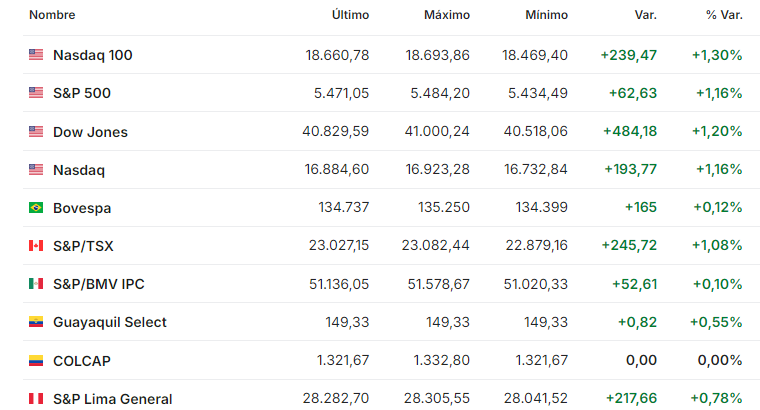
Task: Open the Nasdaq 100 index link
Action: (x=93, y=55)
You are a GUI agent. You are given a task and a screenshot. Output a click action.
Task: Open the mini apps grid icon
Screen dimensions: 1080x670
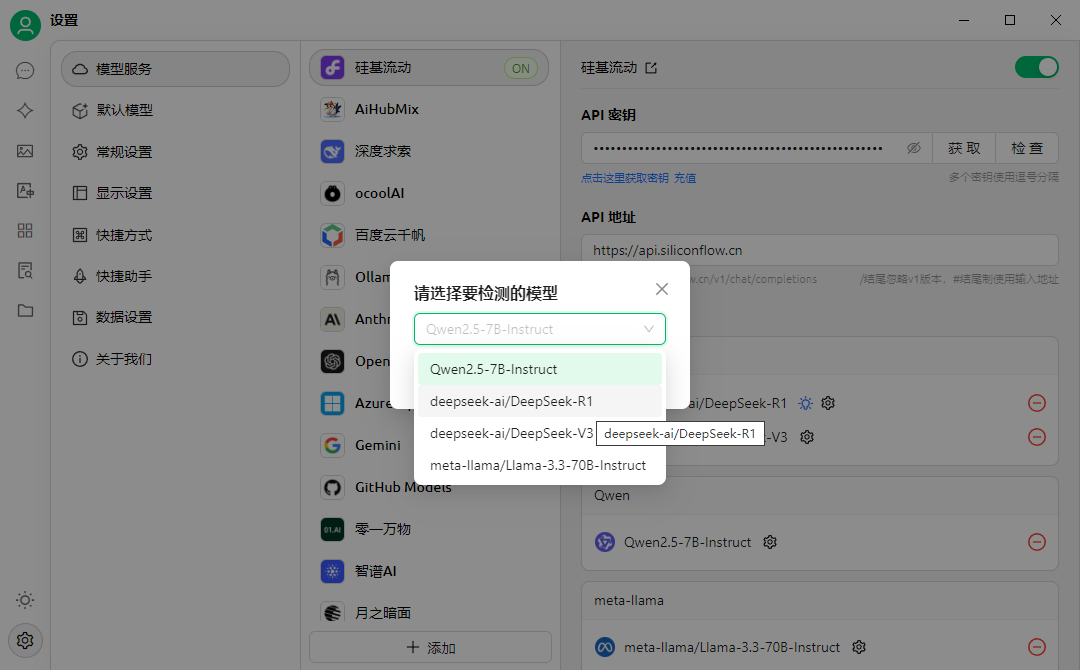(25, 231)
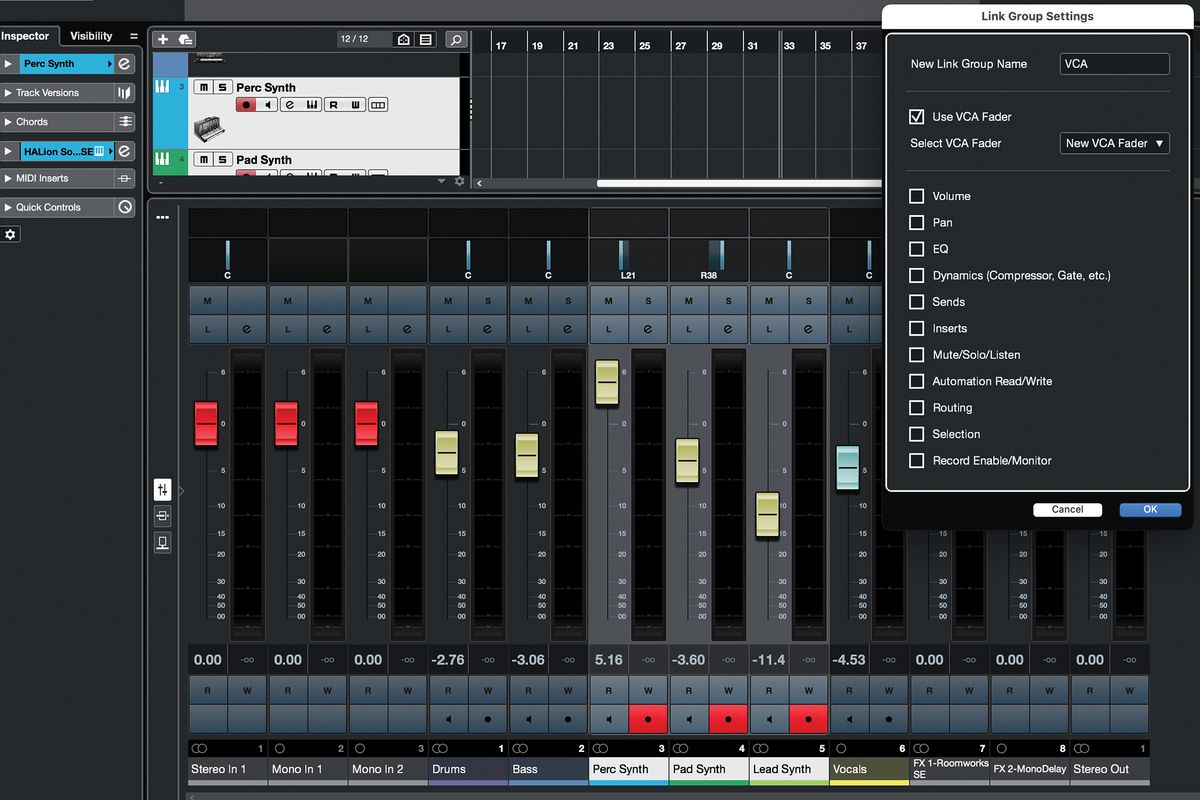Image resolution: width=1200 pixels, height=800 pixels.
Task: Click the Perc Synth channel fader
Action: 607,382
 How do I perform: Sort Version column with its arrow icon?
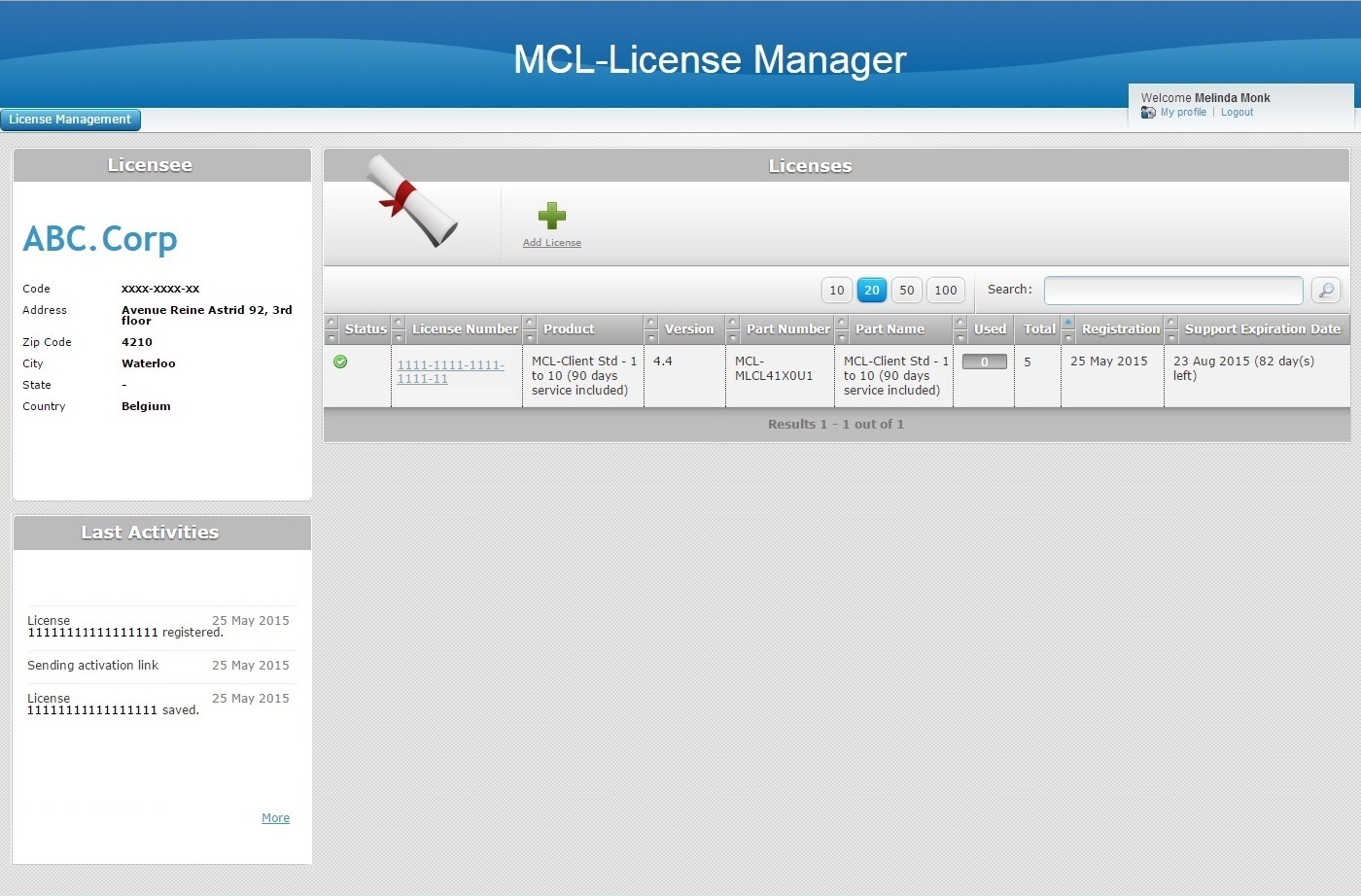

━━━━━━

Work request >>
Gather each line from the entries above that includes the word "icon".

Solution below >>
Task: Open the mini apps grid icon
 How do I perform: Sort Version column with its arrow icon?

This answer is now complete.